-- begin --

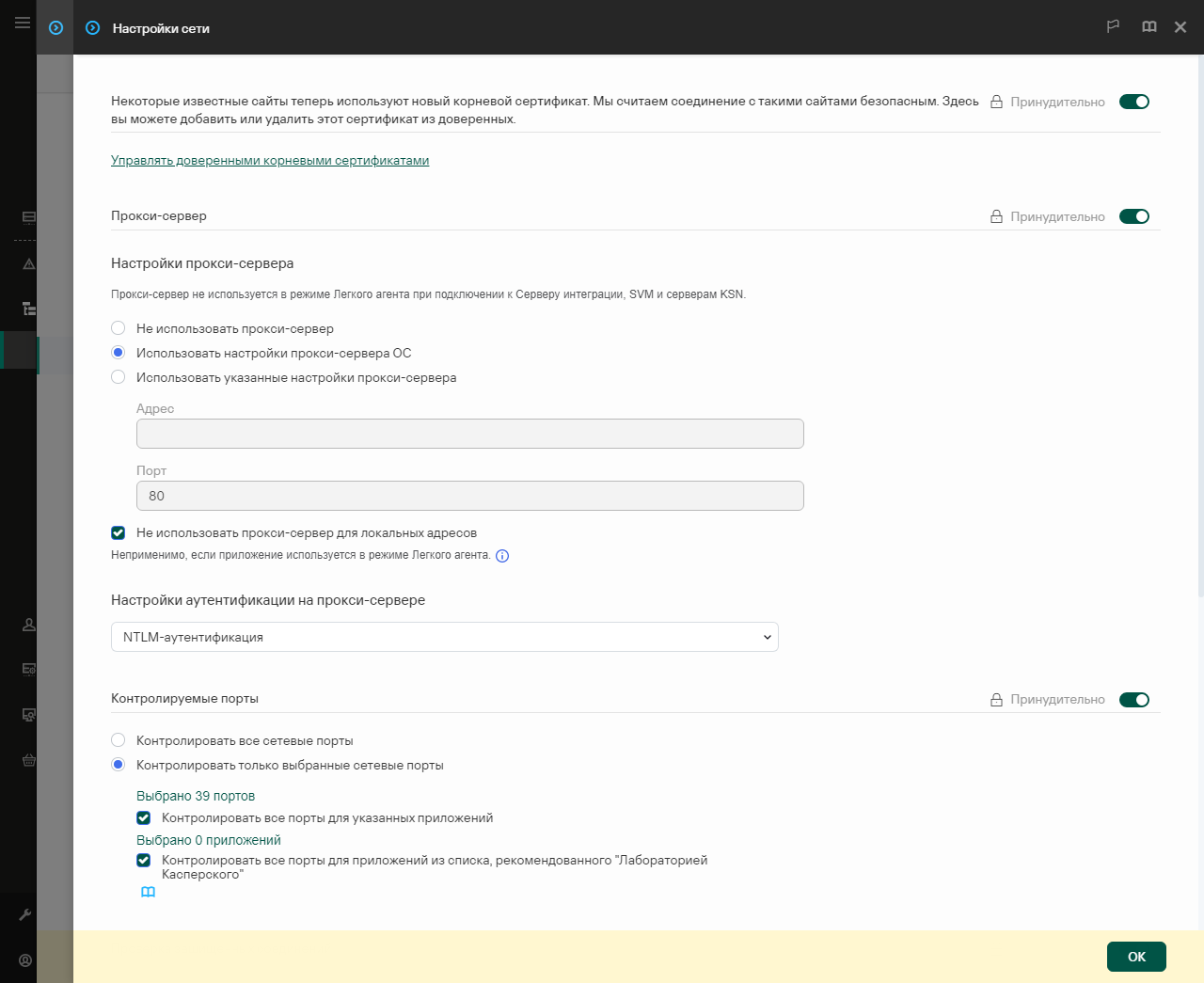Open the book icon below Kaspersky list checkbox
Image resolution: width=1204 pixels, height=983 pixels.
pyautogui.click(x=148, y=892)
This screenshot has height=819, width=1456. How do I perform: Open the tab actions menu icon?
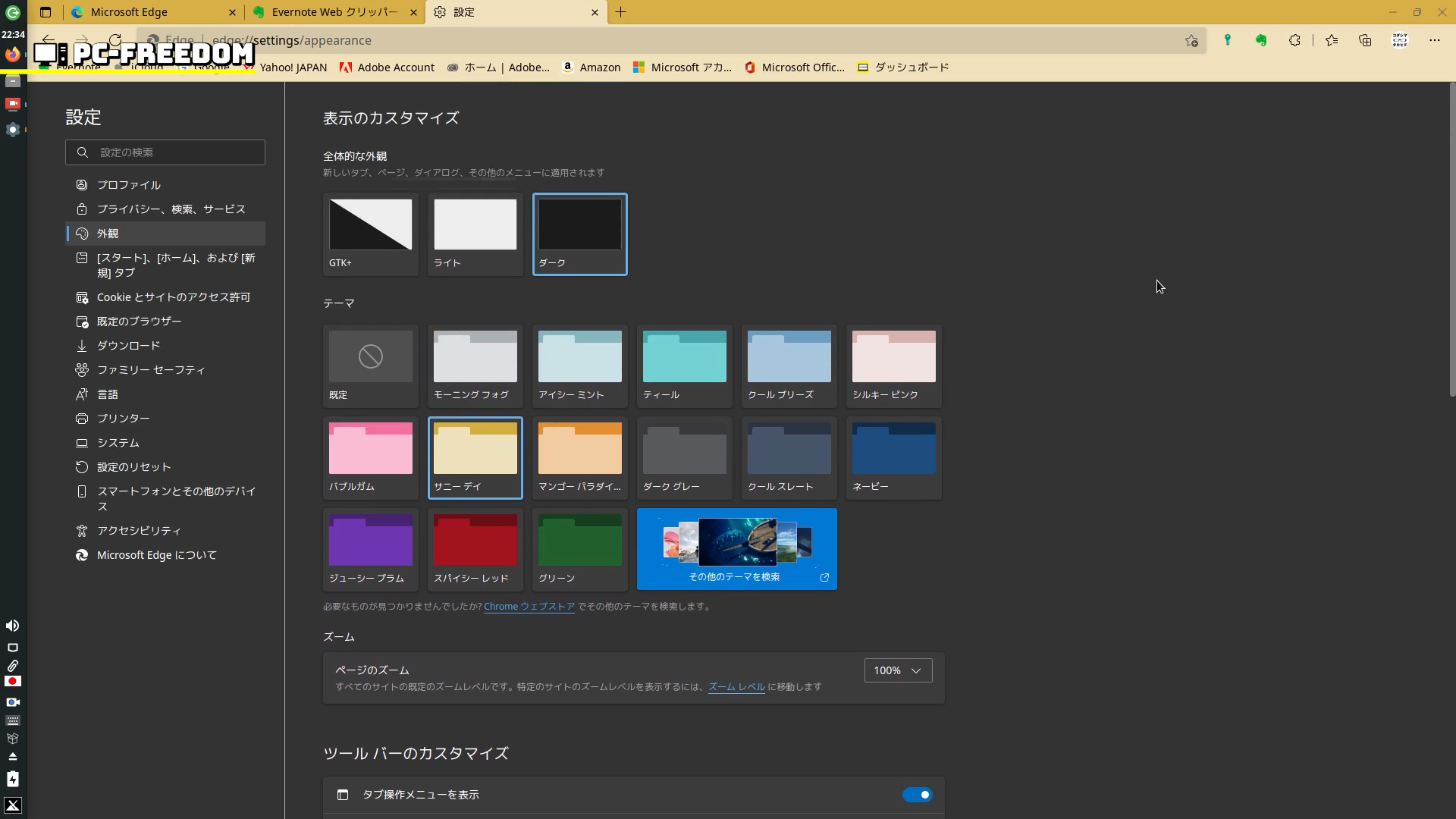[x=46, y=12]
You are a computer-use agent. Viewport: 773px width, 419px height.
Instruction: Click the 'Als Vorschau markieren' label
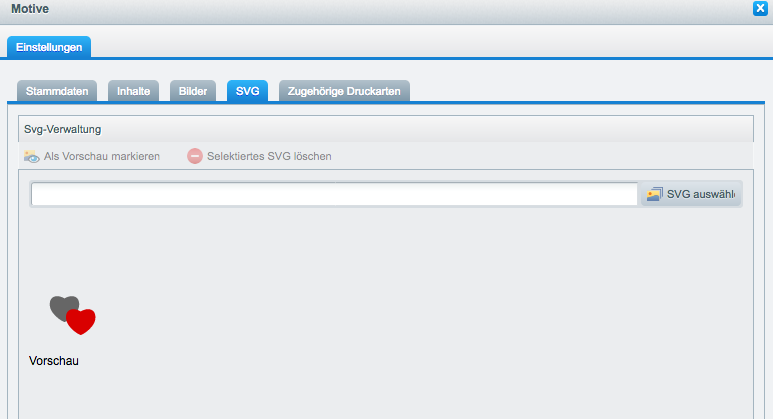point(102,157)
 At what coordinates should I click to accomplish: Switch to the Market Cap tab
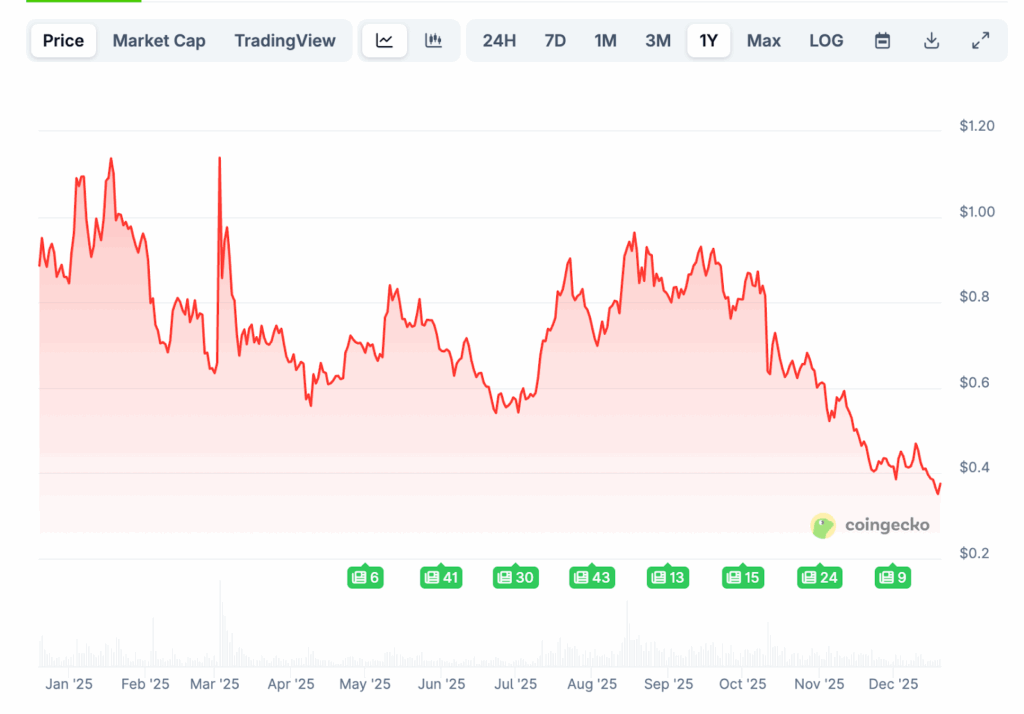coord(159,40)
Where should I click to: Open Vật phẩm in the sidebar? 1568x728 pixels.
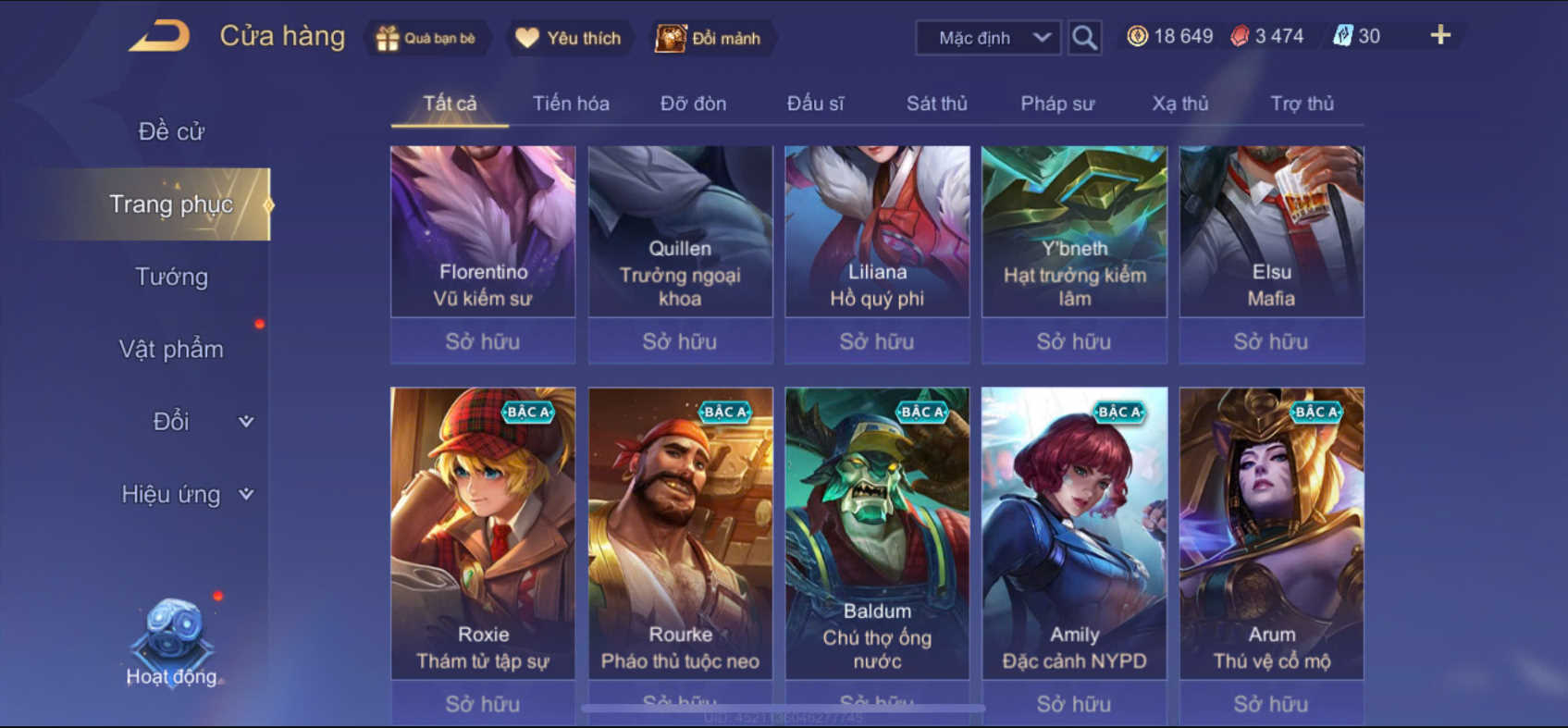click(171, 349)
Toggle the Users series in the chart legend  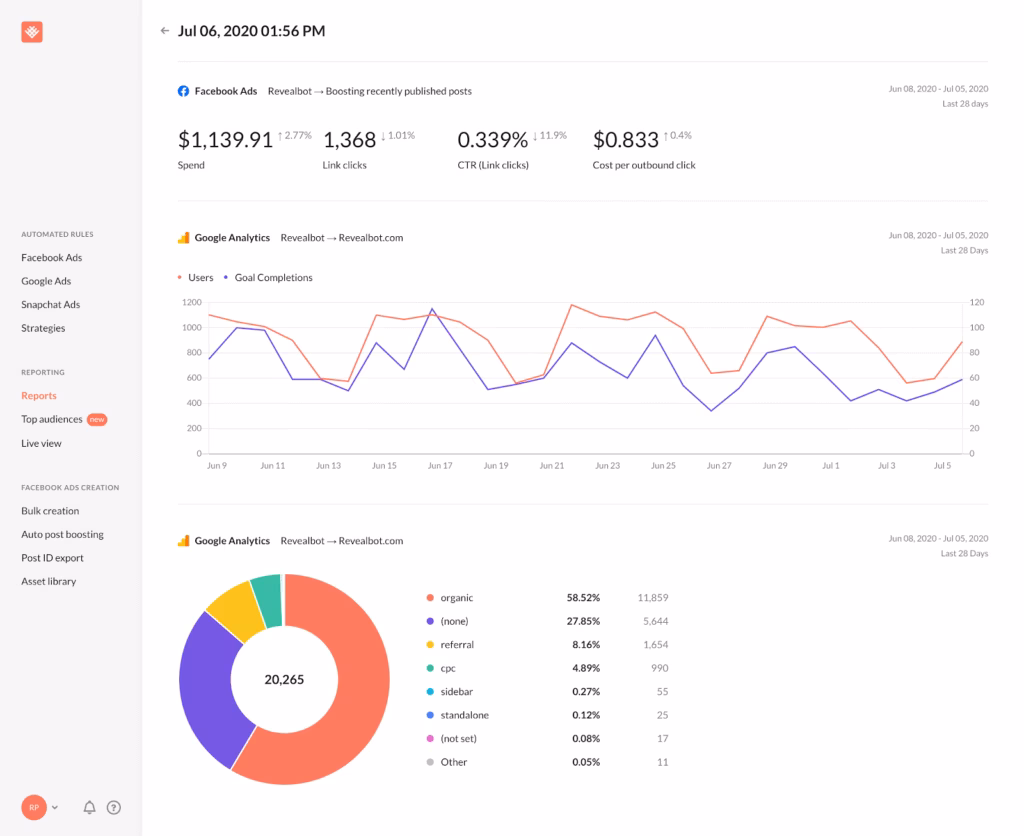198,278
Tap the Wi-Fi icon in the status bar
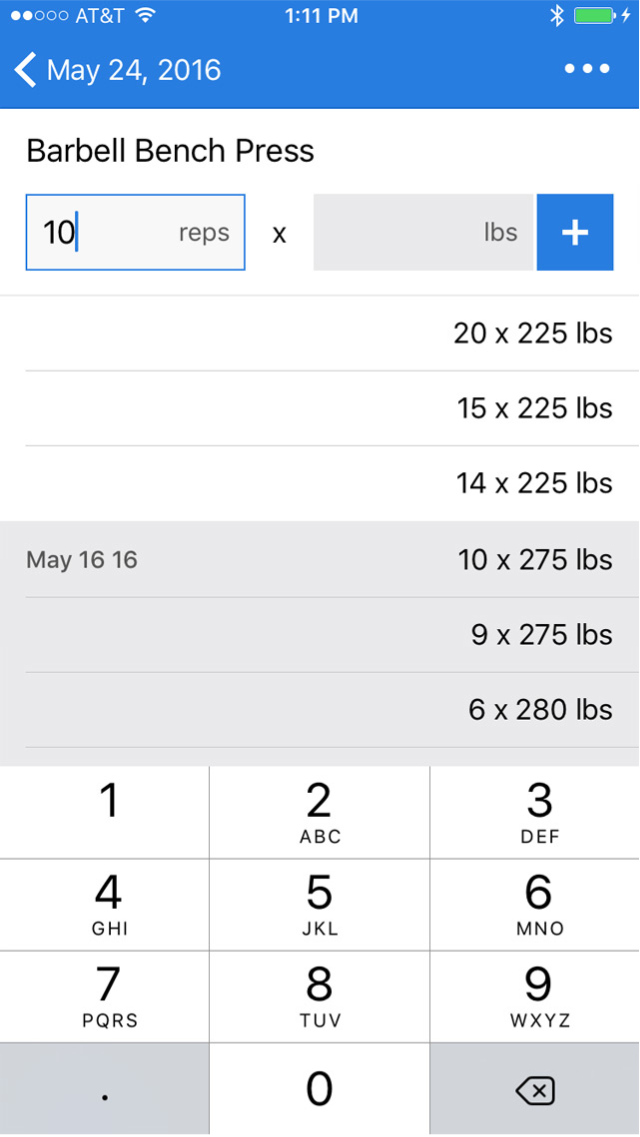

-- end --

* Written task *
List each line of the material that contains the word "should", copying the lines in full. Case counts.

* Solved exercise *
 At what coordinates should I click to accomplish: Switch to the Market Cap tab
Where should I click to: Open Vật phẩm in the sidebar? 1568x728 pixels.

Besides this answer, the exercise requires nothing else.